| Problem to solve |
All lines from the one that contains "The height and width of the screenshot is (436, 800)." through the close of the entries below are to be repeated exactly, without any pictures.
-=-=-=-=-
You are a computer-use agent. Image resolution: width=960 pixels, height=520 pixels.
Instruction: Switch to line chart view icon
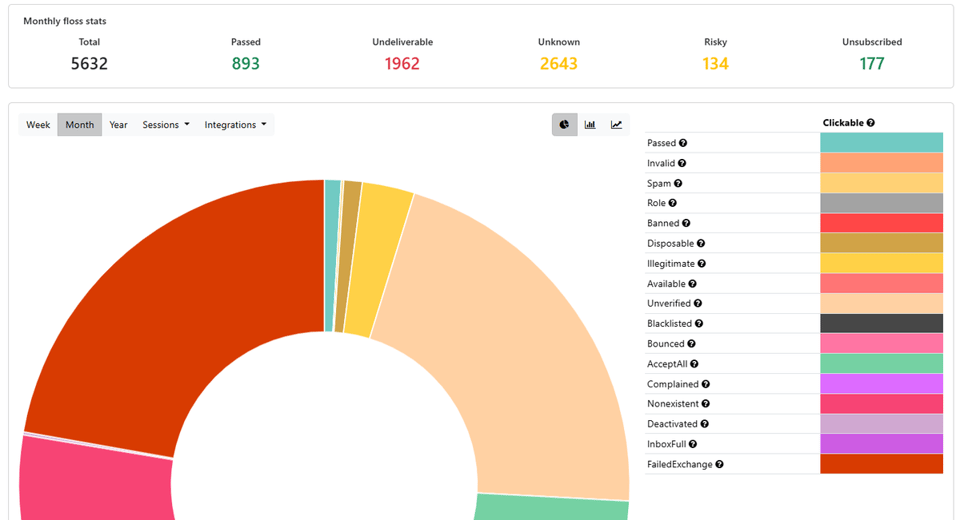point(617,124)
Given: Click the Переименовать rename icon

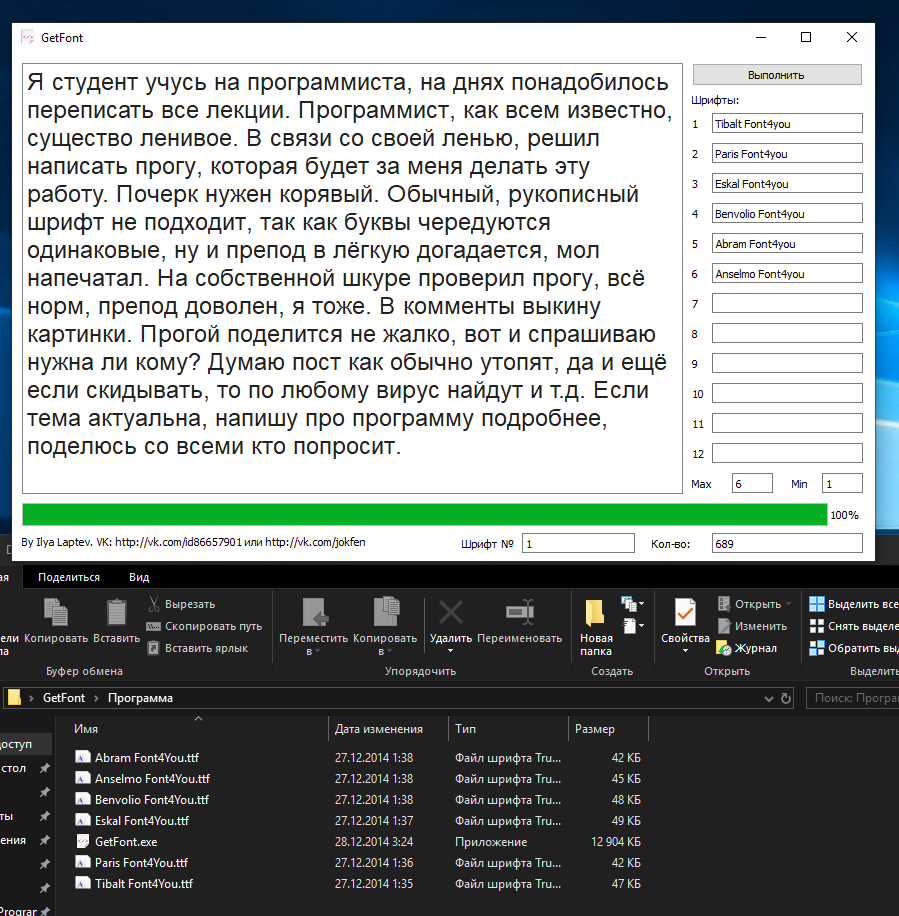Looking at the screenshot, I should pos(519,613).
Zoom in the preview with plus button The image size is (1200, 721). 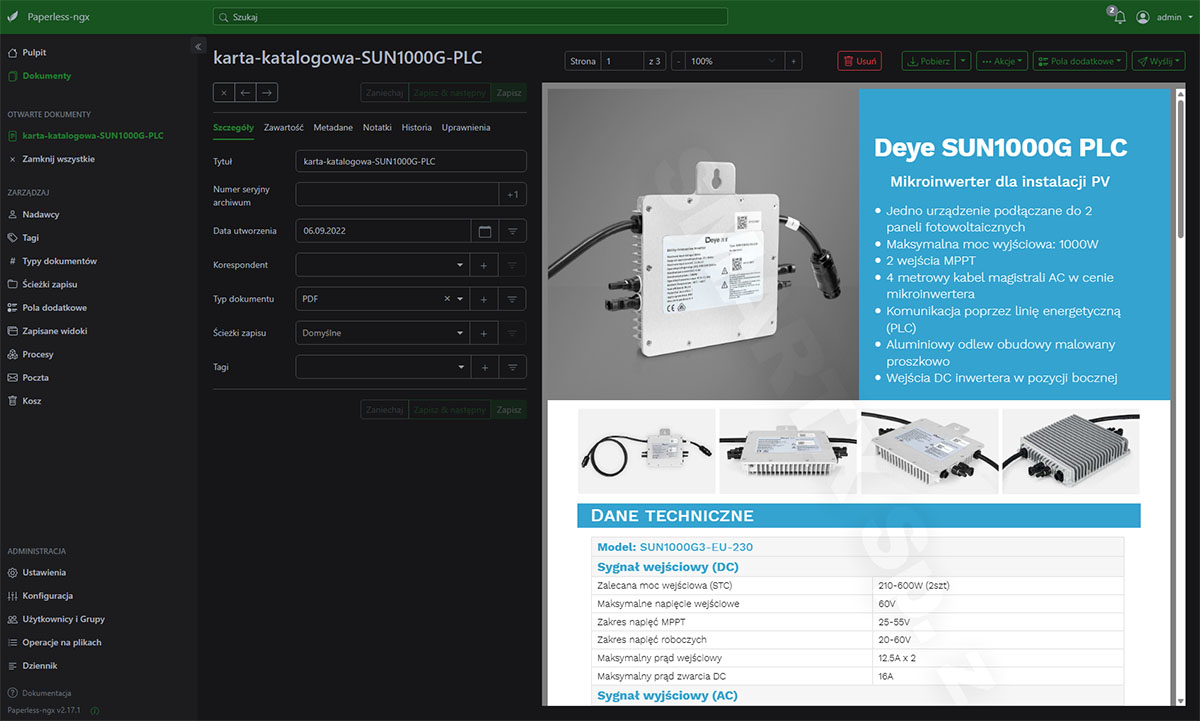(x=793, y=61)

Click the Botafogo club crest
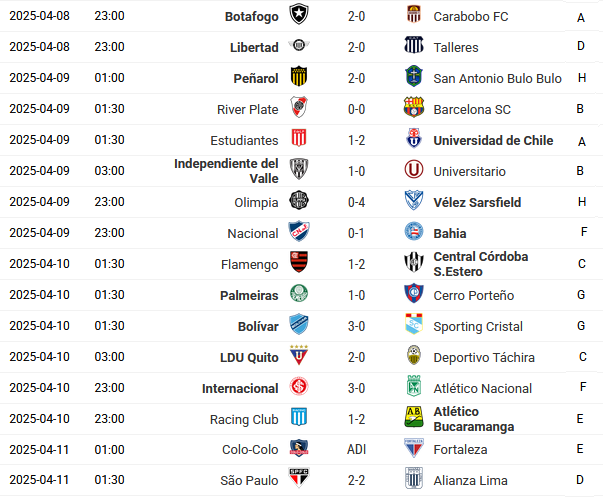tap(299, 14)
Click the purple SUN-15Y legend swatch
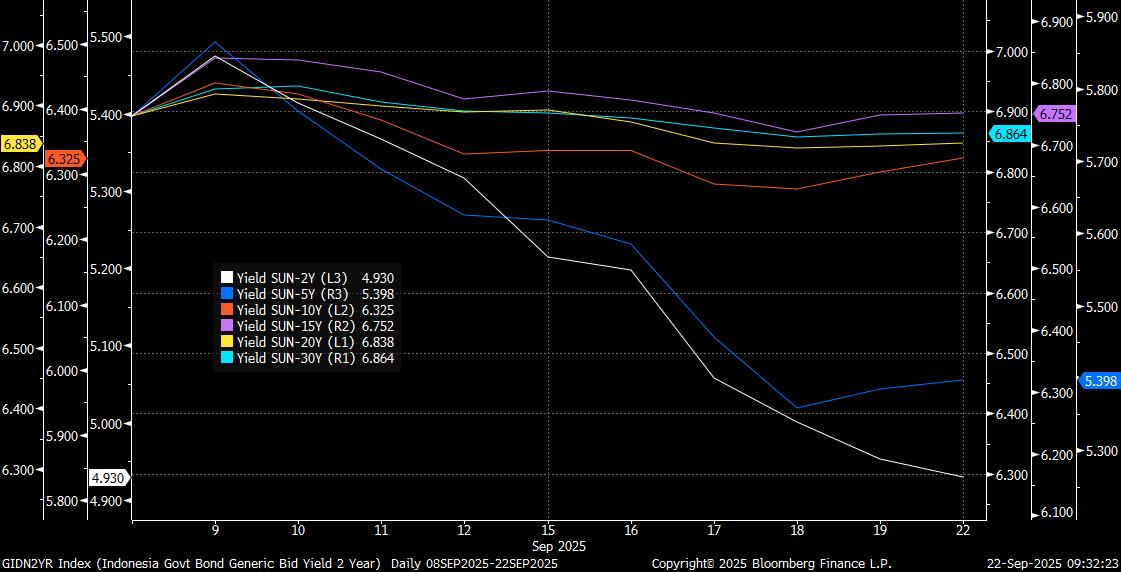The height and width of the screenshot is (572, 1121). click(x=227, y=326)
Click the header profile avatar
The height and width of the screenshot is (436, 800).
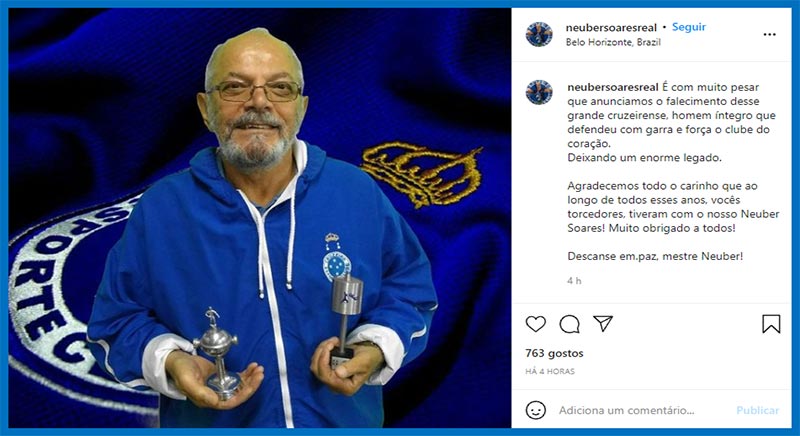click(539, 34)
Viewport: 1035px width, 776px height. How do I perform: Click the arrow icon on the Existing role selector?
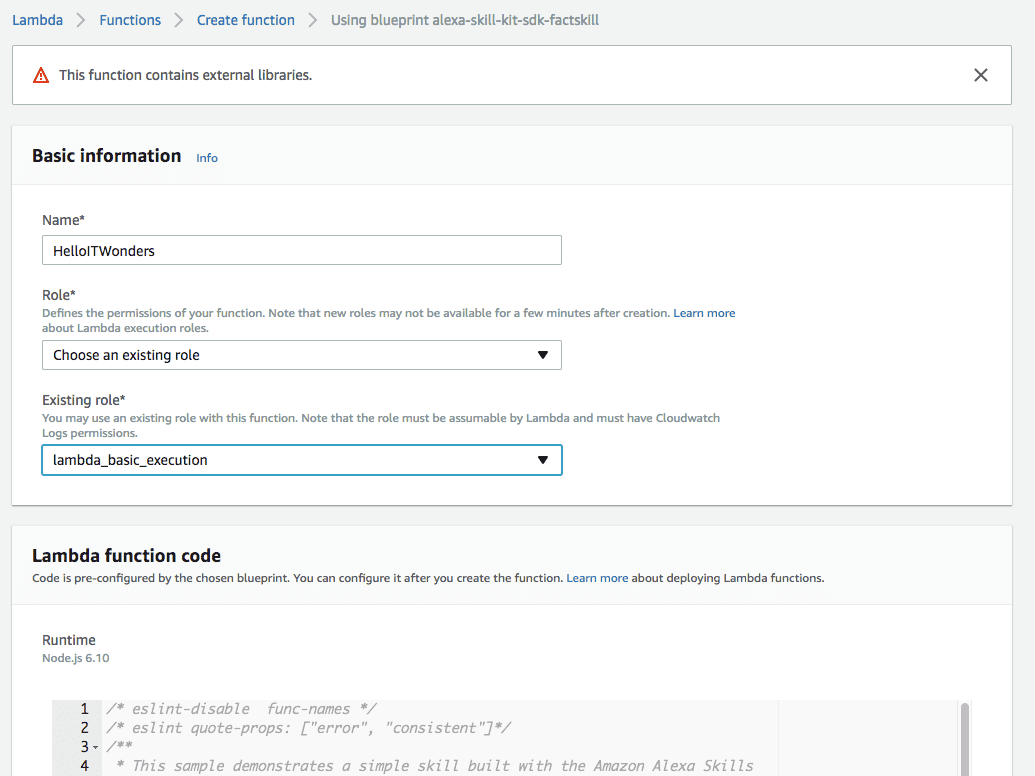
-=-=-=-=-
| Exercise result |
The height and width of the screenshot is (436, 800).
click(539, 34)
Viewport: 1035px width, 776px height. How do I perform: Click the arrow icon on the Existing role selector?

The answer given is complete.